As the scale of software continues to increase, it requires higher computing power and larger memory capacity. The memory is large, the first problem to be solved is the addressing problem, because 16-bit registers can only represent 216 addresses at most, so the CPU’s registers and arithmetic units must be expanded to 32-bit.

Protected Mode Register

Compared with Real Mode, Protected Mode adds some control registers and segment registers, expands the bit width of general-purpose registers, all general-purpose registers are 32-bit, and the lower 16 bits can be used alone, and the lower 16 bits can be split into two 8-bit registers, as shown in the table below.

Register composition in protected mode

Protected Mode Privilege Level

In order to distinguish which instructions (such as in, out, cli) and which resources (such as registers, I/O ports, memory addresses) can be accessed, the CPU implements privilege levels. The privilege level is divided into 4 levels, R0~R3. The number of instructions executed by each privilege level is different. R0 can execute all instructions, and R1, R2, and R3 decrease in turn, and they can only execute a subset of the number of instructions at the previous level. The memory access is achieved by the cooperation of the segment descriptor and the privilege level mentioned later. As shown below:

CPU Privilege Diagram

The above ring diagram, from the outside to the inside, can not only reflect the size of power, but also how much each privilege level controls access to resources, and can also reflect the inclusion relationship between each privilege level. R0 has the most power and can access low-privilege resources, but not vice versa.

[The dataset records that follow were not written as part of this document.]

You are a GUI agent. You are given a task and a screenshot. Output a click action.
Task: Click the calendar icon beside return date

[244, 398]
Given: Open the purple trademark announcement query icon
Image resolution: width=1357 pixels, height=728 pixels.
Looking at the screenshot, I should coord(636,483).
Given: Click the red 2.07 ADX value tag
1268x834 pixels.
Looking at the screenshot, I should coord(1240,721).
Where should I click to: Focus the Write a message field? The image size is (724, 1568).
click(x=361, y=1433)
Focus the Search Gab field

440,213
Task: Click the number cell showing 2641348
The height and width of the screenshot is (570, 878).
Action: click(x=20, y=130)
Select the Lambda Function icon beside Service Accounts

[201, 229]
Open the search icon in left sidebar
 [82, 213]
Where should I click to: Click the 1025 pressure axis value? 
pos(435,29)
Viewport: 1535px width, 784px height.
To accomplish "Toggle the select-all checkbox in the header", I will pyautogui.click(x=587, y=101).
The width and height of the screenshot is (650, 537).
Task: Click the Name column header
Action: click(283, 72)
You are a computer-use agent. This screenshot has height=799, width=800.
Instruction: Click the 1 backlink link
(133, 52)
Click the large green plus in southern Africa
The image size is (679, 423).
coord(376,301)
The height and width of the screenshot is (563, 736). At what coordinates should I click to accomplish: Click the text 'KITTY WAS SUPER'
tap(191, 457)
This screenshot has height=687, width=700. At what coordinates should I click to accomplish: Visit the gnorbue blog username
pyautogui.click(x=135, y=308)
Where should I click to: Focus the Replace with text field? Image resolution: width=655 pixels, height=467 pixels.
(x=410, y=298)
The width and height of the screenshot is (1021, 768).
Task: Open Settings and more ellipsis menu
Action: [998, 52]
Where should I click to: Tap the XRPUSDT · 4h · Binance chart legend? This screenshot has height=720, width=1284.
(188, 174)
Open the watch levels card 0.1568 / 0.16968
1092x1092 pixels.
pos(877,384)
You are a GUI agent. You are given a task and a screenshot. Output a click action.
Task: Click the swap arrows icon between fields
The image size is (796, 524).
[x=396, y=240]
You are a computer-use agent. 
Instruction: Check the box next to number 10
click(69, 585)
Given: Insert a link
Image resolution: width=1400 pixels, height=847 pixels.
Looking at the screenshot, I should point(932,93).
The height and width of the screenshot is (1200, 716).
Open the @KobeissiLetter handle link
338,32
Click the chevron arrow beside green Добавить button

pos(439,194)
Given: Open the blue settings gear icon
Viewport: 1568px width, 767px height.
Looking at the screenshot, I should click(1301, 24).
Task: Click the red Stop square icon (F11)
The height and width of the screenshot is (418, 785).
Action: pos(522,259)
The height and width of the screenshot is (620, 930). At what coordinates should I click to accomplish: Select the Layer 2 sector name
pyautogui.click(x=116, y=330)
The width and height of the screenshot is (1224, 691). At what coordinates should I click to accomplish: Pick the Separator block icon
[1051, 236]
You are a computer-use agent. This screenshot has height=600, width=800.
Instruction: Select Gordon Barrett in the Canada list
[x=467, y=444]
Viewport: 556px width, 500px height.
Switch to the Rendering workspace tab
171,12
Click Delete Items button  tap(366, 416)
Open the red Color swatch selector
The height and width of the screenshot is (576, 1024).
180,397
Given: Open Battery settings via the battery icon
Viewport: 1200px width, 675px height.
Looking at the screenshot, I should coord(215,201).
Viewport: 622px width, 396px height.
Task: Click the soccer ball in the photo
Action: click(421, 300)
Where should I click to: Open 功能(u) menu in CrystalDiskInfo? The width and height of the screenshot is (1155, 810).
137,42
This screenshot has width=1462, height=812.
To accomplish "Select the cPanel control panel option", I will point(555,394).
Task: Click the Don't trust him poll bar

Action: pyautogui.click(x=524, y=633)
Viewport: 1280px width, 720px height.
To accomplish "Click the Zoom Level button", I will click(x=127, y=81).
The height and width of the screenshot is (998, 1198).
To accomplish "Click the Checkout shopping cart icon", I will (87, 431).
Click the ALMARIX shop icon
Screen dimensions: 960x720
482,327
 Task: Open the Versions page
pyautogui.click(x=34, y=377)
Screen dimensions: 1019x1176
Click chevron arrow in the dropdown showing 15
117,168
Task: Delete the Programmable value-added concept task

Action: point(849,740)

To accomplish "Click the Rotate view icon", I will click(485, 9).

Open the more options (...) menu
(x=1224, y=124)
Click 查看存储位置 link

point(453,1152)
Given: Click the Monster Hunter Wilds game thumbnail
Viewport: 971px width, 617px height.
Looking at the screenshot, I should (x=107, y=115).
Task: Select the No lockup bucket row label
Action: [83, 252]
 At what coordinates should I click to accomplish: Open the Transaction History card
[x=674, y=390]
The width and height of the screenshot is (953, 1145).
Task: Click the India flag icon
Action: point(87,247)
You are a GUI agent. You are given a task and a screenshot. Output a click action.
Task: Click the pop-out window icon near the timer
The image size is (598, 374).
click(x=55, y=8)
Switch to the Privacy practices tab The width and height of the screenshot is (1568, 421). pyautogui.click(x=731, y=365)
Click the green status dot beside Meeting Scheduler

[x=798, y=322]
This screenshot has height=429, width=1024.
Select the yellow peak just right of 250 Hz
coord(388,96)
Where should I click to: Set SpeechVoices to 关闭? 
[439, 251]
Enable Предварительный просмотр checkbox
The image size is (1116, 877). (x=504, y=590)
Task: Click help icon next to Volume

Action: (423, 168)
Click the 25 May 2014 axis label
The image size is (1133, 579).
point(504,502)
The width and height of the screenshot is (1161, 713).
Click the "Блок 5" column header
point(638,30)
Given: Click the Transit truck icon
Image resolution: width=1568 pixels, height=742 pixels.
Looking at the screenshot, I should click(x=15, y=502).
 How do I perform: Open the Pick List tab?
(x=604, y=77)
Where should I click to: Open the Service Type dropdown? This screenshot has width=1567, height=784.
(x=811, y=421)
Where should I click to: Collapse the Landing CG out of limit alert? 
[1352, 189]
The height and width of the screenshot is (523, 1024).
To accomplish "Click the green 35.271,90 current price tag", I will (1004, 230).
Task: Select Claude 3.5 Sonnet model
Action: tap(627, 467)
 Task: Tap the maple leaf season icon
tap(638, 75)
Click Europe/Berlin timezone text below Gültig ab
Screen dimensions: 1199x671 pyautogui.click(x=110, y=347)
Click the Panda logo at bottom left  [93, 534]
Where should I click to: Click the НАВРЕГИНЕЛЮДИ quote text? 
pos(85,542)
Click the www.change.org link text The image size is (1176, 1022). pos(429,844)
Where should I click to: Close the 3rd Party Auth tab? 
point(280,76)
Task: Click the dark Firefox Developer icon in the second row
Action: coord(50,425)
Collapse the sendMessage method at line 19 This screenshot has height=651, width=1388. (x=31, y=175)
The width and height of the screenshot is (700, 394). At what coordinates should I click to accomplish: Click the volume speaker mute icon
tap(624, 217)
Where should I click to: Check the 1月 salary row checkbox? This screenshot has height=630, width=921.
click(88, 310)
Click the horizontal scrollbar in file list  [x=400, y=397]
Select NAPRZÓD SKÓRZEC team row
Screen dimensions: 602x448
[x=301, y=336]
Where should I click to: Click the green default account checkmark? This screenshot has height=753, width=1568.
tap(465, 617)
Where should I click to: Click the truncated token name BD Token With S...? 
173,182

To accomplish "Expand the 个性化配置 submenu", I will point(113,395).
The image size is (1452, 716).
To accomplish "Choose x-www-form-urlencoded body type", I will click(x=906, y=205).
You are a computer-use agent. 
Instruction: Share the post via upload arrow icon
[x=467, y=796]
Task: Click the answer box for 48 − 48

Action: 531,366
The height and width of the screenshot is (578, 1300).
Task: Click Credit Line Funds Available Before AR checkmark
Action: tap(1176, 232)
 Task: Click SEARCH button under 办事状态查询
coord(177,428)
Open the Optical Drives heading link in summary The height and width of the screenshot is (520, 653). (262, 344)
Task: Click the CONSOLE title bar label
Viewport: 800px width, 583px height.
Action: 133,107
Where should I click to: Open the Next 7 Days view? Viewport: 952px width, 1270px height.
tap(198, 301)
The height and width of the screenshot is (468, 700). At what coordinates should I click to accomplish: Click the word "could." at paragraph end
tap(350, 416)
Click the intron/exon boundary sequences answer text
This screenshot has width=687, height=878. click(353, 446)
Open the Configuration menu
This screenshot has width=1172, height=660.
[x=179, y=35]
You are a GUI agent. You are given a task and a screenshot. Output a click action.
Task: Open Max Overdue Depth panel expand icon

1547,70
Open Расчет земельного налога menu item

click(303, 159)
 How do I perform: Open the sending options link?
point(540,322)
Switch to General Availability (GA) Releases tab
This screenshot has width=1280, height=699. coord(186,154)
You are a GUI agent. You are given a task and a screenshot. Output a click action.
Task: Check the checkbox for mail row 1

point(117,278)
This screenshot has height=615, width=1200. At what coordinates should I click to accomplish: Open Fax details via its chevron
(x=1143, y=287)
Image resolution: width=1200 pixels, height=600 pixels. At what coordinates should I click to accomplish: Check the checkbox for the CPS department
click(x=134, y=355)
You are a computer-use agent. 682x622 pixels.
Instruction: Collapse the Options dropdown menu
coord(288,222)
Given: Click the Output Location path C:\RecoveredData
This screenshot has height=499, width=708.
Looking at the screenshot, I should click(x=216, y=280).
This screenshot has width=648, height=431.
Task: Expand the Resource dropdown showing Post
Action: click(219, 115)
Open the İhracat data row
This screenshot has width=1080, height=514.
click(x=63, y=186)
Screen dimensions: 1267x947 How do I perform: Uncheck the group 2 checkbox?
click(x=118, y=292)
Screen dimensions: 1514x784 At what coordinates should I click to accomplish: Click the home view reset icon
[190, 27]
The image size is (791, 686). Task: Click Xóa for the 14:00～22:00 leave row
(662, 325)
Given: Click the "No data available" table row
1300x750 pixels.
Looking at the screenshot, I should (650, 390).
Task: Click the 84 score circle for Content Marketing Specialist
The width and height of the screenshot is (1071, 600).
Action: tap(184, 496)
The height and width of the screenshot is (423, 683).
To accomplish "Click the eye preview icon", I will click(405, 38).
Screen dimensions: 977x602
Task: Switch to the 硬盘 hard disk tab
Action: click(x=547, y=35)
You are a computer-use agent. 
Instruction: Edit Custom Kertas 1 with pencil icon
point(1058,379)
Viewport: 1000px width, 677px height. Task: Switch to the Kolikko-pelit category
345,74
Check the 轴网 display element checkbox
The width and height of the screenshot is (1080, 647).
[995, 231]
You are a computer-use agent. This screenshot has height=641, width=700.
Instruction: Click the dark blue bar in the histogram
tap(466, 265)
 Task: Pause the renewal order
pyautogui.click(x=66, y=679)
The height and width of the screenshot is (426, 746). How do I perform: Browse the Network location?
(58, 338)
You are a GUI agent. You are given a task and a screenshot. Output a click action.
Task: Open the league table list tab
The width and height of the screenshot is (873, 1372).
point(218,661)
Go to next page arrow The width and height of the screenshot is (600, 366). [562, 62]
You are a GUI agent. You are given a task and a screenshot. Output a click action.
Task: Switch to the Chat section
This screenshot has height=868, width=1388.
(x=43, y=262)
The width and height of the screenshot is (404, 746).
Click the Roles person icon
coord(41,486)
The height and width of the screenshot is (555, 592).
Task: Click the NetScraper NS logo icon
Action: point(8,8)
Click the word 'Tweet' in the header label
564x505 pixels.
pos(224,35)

Protected Mode Segment Descriptor

So far, memory is still a segmentation model. To protect memory, it can be converted into segment protection. Due to the expansion of the CPU, the 32-bit segment base address and segment offset, as well as some other information, must not fit in the 16-bit segment register. If you can’t put it down, you need to find memory to borrow space, and then encapsulate the information describing a segment into a segment descriptor of a specific format, and put it in memory. The format is as follows:

Protected Mode Segment Descriptor

A segment descriptor has 64-bit 8-byte data, which includes segment base address, segment length, segment permissions, segment type (can be system segment, code segment, data segment), whether the segment is readable and writable, executable, etc. Although the data distribution is a bit messy, this is due to historical reasons. Multiple segment descriptors form a global segment descriptor table in memory, whose base address and length are indicated by the CPU and GDTR registers. As shown below:

Global Segment Descriptor Table

The segment register no longer stores the segment base address, but the index of the specific segment descriptor. When accessing a memory address, the index in the segment register will first find the segment descriptor in the memory in combination with the GDTR register, and then judge whether the access would succeed according to the segment information.

Protected Mode Segment Selector

The segment registers CS, DS, ES, SS, FS, GS store not only the descriptor index of a memory segment, but are actually composed of shadow registers, segment descriptor indexes, descriptor table indexes and permission levels. As shown below:

Protected Mode Segment Selector

The shadow register in the above figure is operated by hardware and is invisible to system programmers. It is a cache of segment descriptors designed by hardware to reduce performance loss. Otherwise, each memory access must go to the memory to look up the table, then the performance penalty is huge, and the shadow registers are exactly 64 bits, which hold 8 bytes of segment descriptor data.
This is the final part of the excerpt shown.